Withing three years, I had two beautiful children, Meagan and Savannah. We tried to slow down a little when the kids were born, but we needed to have some kind of fun, right? Besides, we enjoyed it…until one night in May of 2001. Bill and I sat down to get high and drink for a while, and he told me that he wasn’t feeling very well. Then it happened. I watched my husband nearly die of a heart attack. He spend about a week in intensive care in a hospital in Pittsburg. While he was there, I made up my mind that we were going to change out lives. For about a year we did; but as he got healthier, the “call of the wild” grew stronger and we gave in.
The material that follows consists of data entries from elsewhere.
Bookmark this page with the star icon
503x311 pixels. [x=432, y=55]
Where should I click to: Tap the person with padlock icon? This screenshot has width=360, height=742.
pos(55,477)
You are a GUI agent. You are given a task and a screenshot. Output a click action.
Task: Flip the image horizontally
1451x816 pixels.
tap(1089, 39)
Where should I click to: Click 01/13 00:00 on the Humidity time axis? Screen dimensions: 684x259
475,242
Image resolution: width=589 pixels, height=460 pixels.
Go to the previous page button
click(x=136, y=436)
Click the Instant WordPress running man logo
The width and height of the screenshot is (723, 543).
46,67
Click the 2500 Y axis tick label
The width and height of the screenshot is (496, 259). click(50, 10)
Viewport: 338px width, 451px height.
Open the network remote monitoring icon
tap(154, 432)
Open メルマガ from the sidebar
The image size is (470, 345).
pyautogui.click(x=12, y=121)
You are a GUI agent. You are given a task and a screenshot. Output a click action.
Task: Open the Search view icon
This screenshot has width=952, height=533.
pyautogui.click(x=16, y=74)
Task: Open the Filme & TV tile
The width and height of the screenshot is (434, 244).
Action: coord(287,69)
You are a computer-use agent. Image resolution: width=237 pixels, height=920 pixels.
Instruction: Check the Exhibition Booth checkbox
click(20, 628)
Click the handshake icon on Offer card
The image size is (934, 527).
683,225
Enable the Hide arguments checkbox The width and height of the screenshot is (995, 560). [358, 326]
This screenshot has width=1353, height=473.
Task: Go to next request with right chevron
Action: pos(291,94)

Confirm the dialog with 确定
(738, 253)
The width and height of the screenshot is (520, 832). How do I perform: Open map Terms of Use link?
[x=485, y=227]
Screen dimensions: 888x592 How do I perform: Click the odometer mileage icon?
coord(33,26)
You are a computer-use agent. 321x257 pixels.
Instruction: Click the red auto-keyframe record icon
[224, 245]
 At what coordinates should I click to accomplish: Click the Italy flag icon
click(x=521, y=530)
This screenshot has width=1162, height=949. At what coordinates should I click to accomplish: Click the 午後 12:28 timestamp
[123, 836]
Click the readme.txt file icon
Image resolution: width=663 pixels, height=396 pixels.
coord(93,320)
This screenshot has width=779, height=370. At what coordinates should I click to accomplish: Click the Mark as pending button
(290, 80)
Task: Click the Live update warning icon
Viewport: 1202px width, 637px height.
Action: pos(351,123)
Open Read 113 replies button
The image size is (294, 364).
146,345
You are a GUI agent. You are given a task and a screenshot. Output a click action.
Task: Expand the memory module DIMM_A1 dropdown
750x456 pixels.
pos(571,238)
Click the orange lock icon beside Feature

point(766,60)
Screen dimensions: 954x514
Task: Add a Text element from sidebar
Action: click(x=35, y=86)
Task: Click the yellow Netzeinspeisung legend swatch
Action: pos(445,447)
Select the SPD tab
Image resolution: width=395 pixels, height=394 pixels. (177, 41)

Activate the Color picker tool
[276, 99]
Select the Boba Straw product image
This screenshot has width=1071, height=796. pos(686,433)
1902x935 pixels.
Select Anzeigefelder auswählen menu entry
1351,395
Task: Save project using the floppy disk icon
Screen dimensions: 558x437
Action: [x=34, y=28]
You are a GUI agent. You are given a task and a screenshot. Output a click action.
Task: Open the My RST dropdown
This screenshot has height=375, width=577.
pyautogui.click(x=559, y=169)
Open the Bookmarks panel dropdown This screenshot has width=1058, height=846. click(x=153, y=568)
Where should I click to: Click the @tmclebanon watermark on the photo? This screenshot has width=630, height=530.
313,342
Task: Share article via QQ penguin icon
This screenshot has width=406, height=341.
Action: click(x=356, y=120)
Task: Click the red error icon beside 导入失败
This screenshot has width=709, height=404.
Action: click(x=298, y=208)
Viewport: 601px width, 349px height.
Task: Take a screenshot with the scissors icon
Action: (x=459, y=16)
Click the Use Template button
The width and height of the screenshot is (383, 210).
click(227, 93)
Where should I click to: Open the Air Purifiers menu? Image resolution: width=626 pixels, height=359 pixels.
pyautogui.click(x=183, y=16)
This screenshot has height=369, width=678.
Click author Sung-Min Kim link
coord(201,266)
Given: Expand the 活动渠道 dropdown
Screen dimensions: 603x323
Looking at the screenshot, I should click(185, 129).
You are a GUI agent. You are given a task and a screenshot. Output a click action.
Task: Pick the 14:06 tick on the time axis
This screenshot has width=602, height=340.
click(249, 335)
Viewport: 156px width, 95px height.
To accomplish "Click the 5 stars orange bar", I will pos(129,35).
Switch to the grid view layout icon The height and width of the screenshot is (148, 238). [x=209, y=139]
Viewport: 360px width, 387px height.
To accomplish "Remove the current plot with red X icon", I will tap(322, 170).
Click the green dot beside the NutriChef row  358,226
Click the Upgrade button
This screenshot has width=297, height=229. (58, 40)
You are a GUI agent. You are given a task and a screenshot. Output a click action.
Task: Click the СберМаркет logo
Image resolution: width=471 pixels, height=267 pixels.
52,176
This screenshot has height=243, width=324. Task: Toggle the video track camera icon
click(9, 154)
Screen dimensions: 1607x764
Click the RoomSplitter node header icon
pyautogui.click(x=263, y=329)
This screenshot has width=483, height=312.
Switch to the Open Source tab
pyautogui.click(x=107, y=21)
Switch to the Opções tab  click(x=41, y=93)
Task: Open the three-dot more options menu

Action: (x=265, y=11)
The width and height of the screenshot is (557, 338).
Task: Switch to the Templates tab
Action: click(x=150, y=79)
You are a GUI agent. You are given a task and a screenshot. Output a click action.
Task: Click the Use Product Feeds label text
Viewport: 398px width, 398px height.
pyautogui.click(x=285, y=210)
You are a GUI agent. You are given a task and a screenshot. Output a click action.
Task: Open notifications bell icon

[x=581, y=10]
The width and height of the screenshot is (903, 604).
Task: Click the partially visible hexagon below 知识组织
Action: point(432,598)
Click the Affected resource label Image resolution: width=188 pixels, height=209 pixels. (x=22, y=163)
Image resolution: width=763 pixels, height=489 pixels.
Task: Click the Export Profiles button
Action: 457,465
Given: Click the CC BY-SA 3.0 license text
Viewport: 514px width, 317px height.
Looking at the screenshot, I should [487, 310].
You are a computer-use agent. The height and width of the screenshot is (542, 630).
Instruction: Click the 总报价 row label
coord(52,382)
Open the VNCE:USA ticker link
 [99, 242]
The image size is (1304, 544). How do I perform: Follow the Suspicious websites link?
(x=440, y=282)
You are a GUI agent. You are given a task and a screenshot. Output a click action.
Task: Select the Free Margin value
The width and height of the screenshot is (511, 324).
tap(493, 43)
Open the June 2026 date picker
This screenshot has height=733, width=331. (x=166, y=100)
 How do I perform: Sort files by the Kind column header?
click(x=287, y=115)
For some reason, this time was different. My addiction absolutely took control of me. I didn’t (couldn’t) seem to think about anything except drugs. I stopped paying the bills. I started selling off personal items and furniture to make money. I stopped cooking, cleaning and being a wife to my husband. Even worse, I stopped being a mother for my two daughters. This went on for about a year and a half, and then it seemed like I woke up. Only I woke up into a nightmare. My children were freezing cold and literally starving. We had been spending hundreds of dollars a day on drugs, yet we didn’t have electricity. We had no water. We had no heat. We didn’t even have food to feed our children. Where did everything go? Where is the car? What happened to my house? What have I done? I looked like a skeleton. My teeth were decaying and falling out. I looked like I had some kind of disease. My heart cried out, somebody help me!!! PLEASE!!!
All I could think of doing was going to the church where I went as a kid. I could remember my Sunday School teacher leading me to the Lord there when I was 8 years old. Many years had passed, but I knew that they would help. I began going to church on Sundays and to my surprise, so did my husband. Three weeks later, he got saved! I thought that things were finally going to get better. Unfortunately, they just got worse. I tried so hard to do right, but I kept falling flat on my face. This happened again and again, no matter what. I had enough. I just wanted to die. I had failed as a mom and was left with no other choice. I called the pastor of that church and did the hardest thing I have ever done. I gave up my children because I could no longer take care of them. That’s when I learned about Reformers Unanimous.
Since attending RU, my life has turned around full circle. RU showed me that I was trying to change my life in my own power and has taught me how to rely on Jesus Christ for strength. The Strongholds Discipleship Course has given me exactly what I needed from the Word of God for the things that I was about to face in my life.
However, the most effective tool that RU had to offer me was the “It’s Personal” Daily Journal. It has helped me to get right using the Bible in a way that has caused me to grow. It has also given me the accountability to my leaders that I needed. Through this program, I have become involved in my church and I have absolutely fallen in love with the Lord.
In addition to restoring my marriage, the Lord has give me the greatest gift. He gave me back my children, who by the way are both SAVED and serving the Lord. I am so thankful that the Lord has used Reformers Unanimous to be that special something that God used to change my life.
(A note from Crystal’s husband): For years I was addicted to drugs right along with my wife. I stood by and watched helplessly as the devil used our sin to tear apart our lives. He stole everything from our home to my wife’s beauty. It if was not for God using RU in her life, I wouldl not have watched God restore life back into my wife. God not only gave her back her health, but He gave her back her beauty. You can see it every time you look into her eyes; and especially, every time you see her smile.